### Work to be completed
Each record below must be written out exactly as given.

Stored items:
---

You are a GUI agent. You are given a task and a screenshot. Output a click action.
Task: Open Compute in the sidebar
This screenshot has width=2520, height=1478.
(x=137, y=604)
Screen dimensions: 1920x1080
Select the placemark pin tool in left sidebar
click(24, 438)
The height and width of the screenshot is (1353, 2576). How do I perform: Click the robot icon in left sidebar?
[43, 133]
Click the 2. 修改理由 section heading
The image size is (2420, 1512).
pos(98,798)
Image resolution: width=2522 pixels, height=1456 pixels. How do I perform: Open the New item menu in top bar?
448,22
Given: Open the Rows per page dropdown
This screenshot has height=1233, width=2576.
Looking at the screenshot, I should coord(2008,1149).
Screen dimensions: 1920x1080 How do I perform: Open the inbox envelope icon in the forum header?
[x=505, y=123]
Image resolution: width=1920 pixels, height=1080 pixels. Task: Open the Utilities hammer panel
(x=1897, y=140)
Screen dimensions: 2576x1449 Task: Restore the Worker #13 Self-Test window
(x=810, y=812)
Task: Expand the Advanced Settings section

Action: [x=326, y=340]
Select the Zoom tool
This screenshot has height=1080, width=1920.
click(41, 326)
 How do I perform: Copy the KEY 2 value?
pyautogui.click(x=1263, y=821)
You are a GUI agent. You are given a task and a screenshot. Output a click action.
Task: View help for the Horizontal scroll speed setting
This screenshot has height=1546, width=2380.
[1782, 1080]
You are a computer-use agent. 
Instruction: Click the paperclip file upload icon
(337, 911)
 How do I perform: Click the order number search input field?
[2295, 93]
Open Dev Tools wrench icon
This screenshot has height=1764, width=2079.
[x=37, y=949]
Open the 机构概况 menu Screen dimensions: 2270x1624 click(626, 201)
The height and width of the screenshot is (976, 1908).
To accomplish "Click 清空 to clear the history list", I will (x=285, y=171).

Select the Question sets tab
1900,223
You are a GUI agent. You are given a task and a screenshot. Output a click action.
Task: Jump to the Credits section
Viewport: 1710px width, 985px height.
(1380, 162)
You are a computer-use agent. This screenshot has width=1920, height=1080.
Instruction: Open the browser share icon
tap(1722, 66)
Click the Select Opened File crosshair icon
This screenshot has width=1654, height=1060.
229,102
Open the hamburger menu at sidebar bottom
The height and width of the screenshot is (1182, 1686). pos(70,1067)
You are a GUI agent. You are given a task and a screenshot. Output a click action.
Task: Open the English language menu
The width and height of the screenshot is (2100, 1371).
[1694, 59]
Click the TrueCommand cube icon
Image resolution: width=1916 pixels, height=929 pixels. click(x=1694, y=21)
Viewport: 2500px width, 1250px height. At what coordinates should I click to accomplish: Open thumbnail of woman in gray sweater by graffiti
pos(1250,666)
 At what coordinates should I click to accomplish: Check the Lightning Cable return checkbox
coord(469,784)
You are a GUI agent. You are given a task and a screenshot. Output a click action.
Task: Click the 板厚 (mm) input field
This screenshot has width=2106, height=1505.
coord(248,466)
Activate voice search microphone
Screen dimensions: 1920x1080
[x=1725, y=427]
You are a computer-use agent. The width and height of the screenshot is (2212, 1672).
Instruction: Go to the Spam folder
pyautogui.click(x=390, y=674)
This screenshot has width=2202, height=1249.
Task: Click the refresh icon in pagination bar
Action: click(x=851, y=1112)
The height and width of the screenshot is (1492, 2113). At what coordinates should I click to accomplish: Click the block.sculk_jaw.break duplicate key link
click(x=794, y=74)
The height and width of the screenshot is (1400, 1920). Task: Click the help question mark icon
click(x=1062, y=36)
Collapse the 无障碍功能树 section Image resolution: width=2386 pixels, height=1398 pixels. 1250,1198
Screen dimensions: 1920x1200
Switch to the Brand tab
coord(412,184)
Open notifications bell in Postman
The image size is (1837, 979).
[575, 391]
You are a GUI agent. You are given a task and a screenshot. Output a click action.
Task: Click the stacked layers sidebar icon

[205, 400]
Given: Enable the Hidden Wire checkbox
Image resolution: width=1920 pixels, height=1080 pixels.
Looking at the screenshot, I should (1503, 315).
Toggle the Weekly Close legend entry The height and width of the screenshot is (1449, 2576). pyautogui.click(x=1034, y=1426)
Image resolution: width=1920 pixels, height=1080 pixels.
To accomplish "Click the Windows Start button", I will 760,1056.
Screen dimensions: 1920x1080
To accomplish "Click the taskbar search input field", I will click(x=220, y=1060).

---

### Result
You are a GUI agent. You are given a task and a screenshot. Output a click action.
Task: Open Compute in the sidebar
This screenshot has width=2520, height=1478.
(x=137, y=604)
Screen dimensions: 1920x1080
Select the placemark pin tool in left sidebar
click(24, 438)
The height and width of the screenshot is (1353, 2576). How do I perform: Click the robot icon in left sidebar?
[43, 133]
Click the 2. 修改理由 section heading
The image size is (2420, 1512).
pos(98,798)
Image resolution: width=2522 pixels, height=1456 pixels. How do I perform: Open the New item menu in top bar?
448,22
Given: Open the Rows per page dropdown
This screenshot has height=1233, width=2576.
Looking at the screenshot, I should coord(2008,1149).
Screen dimensions: 1920x1080 How do I perform: Open the inbox envelope icon in the forum header?
[x=505, y=123]
Image resolution: width=1920 pixels, height=1080 pixels. Task: Open the Utilities hammer panel
(x=1897, y=140)
Screen dimensions: 2576x1449 Task: Restore the Worker #13 Self-Test window
(x=810, y=812)
Task: Expand the Advanced Settings section

Action: [x=326, y=340]
Select the Zoom tool
This screenshot has height=1080, width=1920.
click(41, 326)
 How do I perform: Copy the KEY 2 value?
pyautogui.click(x=1263, y=821)
You are a GUI agent. You are given a task and a screenshot. Output a click action.
Task: View help for the Horizontal scroll speed setting
This screenshot has height=1546, width=2380.
[1782, 1080]
You are a computer-use agent. 
Instruction: Click the paperclip file upload icon
(337, 911)
 How do I perform: Click the order number search input field?
[2295, 93]
Open Dev Tools wrench icon
This screenshot has height=1764, width=2079.
[x=37, y=949]
Open the 机构概况 menu Screen dimensions: 2270x1624 click(626, 201)
The height and width of the screenshot is (976, 1908).
To accomplish "Click 清空 to clear the history list", I will (x=285, y=171).

Select the Question sets tab
1900,223
You are a GUI agent. You are given a task and a screenshot. Output a click action.
Task: Jump to the Credits section
Viewport: 1710px width, 985px height.
(1380, 162)
You are a computer-use agent. This screenshot has width=1920, height=1080.
Instruction: Open the browser share icon
tap(1722, 66)
Click the Select Opened File crosshair icon
This screenshot has width=1654, height=1060.
229,102
Open the hamburger menu at sidebar bottom
The height and width of the screenshot is (1182, 1686). pos(70,1067)
You are a GUI agent. You are given a task and a screenshot. Output a click action.
Task: Open the English language menu
The width and height of the screenshot is (2100, 1371).
[1694, 59]
Click the TrueCommand cube icon
Image resolution: width=1916 pixels, height=929 pixels. click(x=1694, y=21)
Viewport: 2500px width, 1250px height. At what coordinates should I click to accomplish: Open thumbnail of woman in gray sweater by graffiti
pos(1250,666)
 At what coordinates should I click to accomplish: Check the Lightning Cable return checkbox
coord(469,784)
You are a GUI agent. You are given a task and a screenshot. Output a click action.
Task: Click the 板厚 (mm) input field
This screenshot has width=2106, height=1505.
coord(248,466)
Activate voice search microphone
Screen dimensions: 1920x1080
[x=1725, y=427]
You are a computer-use agent. The width and height of the screenshot is (2212, 1672).
Instruction: Go to the Spam folder
pyautogui.click(x=390, y=674)
This screenshot has width=2202, height=1249.
Task: Click the refresh icon in pagination bar
Action: click(x=851, y=1112)
The height and width of the screenshot is (1492, 2113). At what coordinates should I click to accomplish: Click the block.sculk_jaw.break duplicate key link
click(x=794, y=74)
The height and width of the screenshot is (1400, 1920). Task: Click the help question mark icon
click(x=1062, y=36)
Collapse the 无障碍功能树 section Image resolution: width=2386 pixels, height=1398 pixels. 1250,1198
Screen dimensions: 1920x1200
Switch to the Brand tab
coord(412,184)
Open notifications bell in Postman
The image size is (1837, 979).
[575, 391]
You are a GUI agent. You are given a task and a screenshot. Output a click action.
Task: Click the stacked layers sidebar icon

[205, 400]
Given: Enable the Hidden Wire checkbox
Image resolution: width=1920 pixels, height=1080 pixels.
Looking at the screenshot, I should (1503, 315).
Toggle the Weekly Close legend entry The height and width of the screenshot is (1449, 2576). pyautogui.click(x=1034, y=1426)
Image resolution: width=1920 pixels, height=1080 pixels.
To accomplish "Click the Windows Start button", I will 760,1056.
Screen dimensions: 1920x1080
To accomplish "Click the taskbar search input field", I will click(x=220, y=1060).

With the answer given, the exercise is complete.